--- Document section ---

Furthermore, if forced, they don’t deform, but rather break. Overall they are much harder and more brittle than thermoplastics. If you want to process them, you have to do that machanically – as e.g. with wood by sawing, filing or rasping (in practice, however, PVC items are produced in the desired form right away and don’t need mechanical treatment).

Important thermosets are

Polyester (PES)
Formaldehyde resins
Epoxy resins
Polyurethanes

Polyesters are versatile plastics which accompany our everyday life. All sorts of things may be produced of Polyesters. Apart from textile fibres (like Trevira®, Dacron®, Diolen®) there are for example the famous plastic beverage bottles made of  PET (polyethylene terephthalate) and other food packaging. Even CDs are made of polyester, namely polycarbonate, which is an ester of carbonic acid.

---

What to do: Please carry on the passage about thermosets and polyesters from its last sentence. The data has nothing to do with this.

--- Data shown ---

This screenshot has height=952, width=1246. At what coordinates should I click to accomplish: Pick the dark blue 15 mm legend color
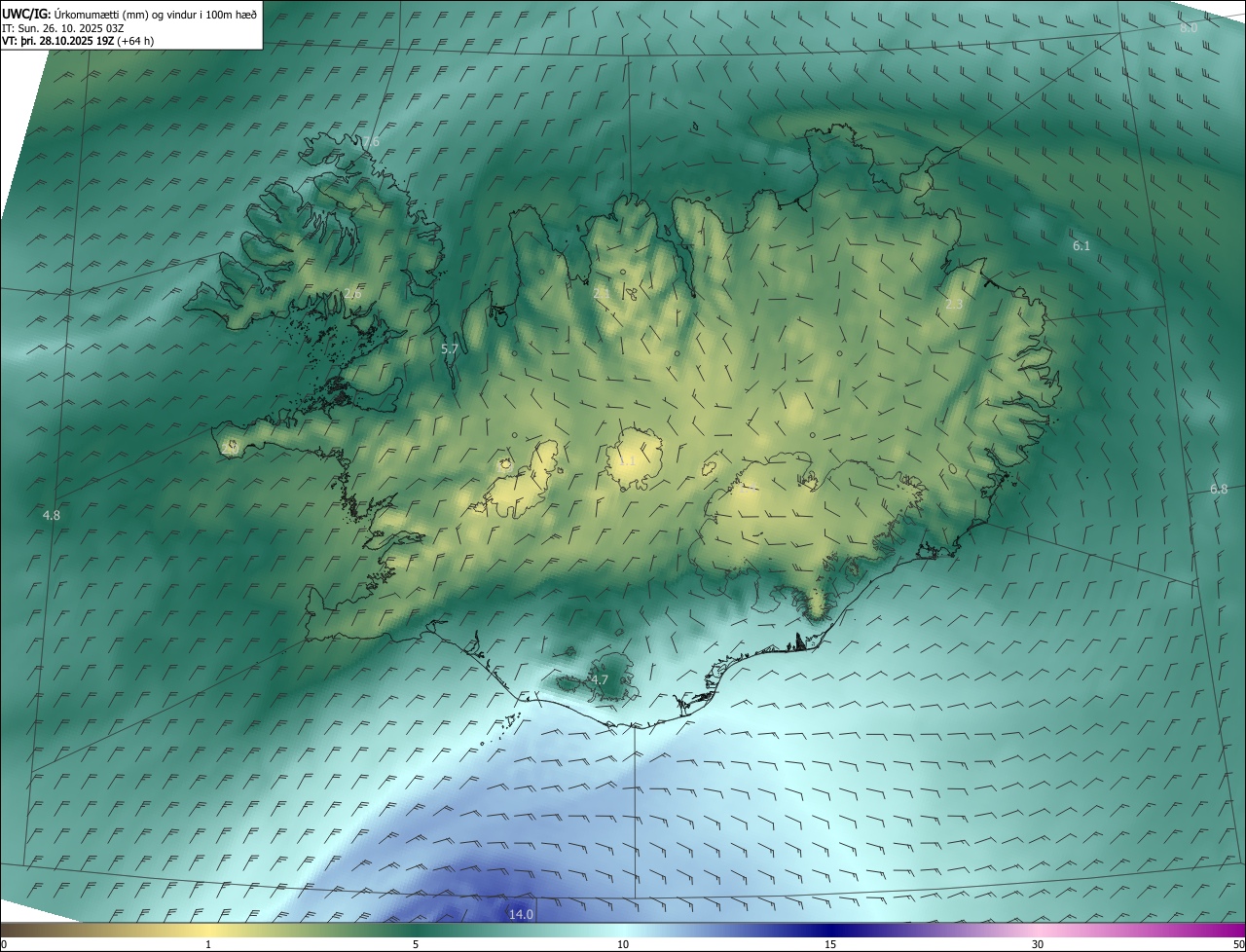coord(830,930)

---
--- Data shown ---

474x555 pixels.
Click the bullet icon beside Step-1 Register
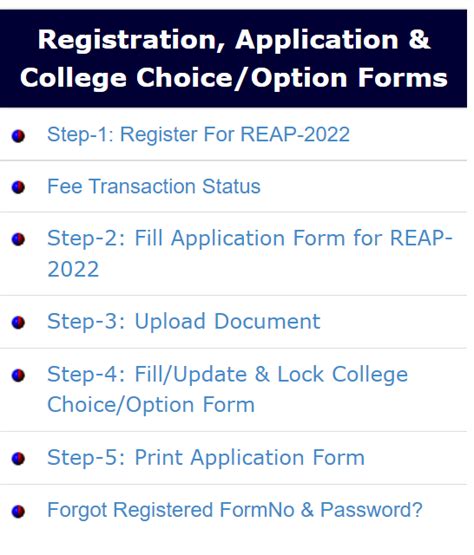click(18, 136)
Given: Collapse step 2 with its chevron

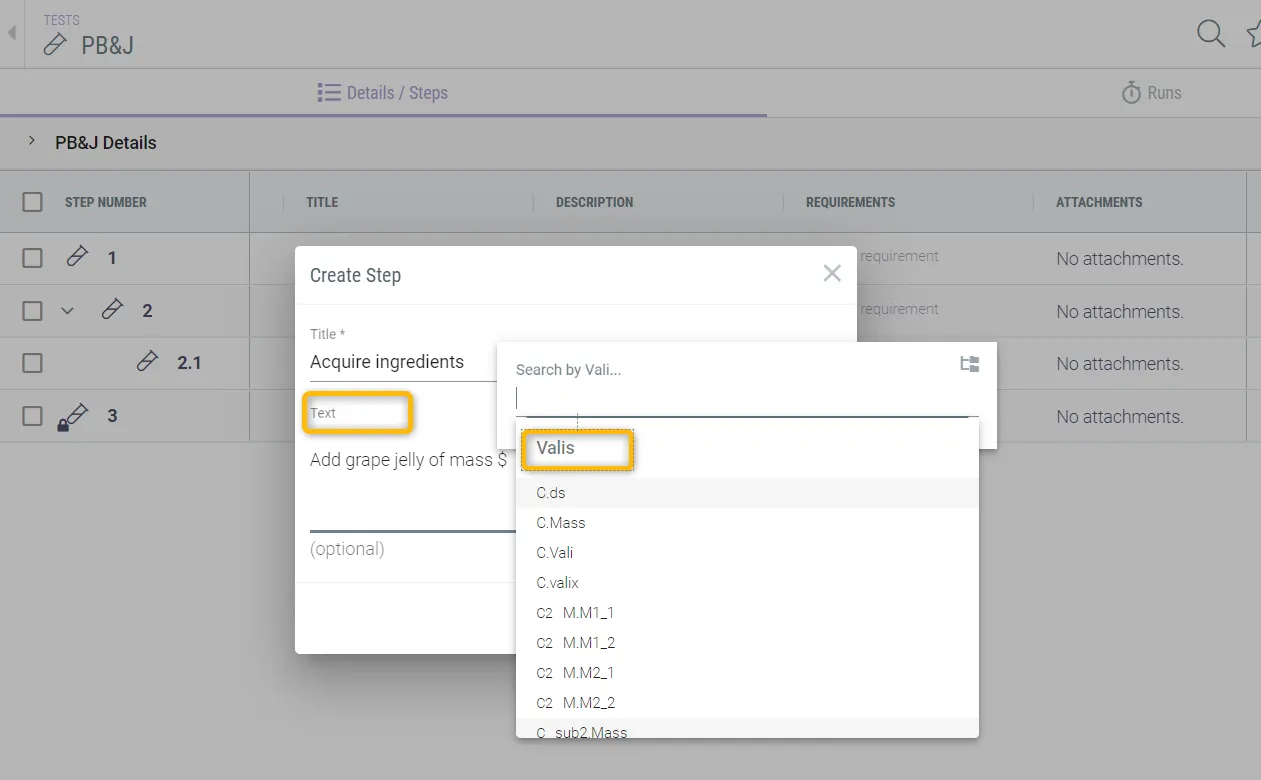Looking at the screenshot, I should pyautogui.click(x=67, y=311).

---

Result of this exercise:
As a textiel fibre PET has several useful properties: It is hardly strechable and therefore very shape-retaining, crease-resistant, tearproof and only takes little water, so it’s very suitable e. g. for sportswear, which is meant to dry quickly on the body to avoid cooling down.

Copolymerization influences the properties of plastics by combining various plastics with different properties to one single plastic. This means that copolymeres don’t only consist of one sort of plastic, like polyacrylic, but of two or more, like polyacrylic and PVC. 

The essential characteristic of elastomeres is that they may be stretched to at least twice their length and return to their original state when released.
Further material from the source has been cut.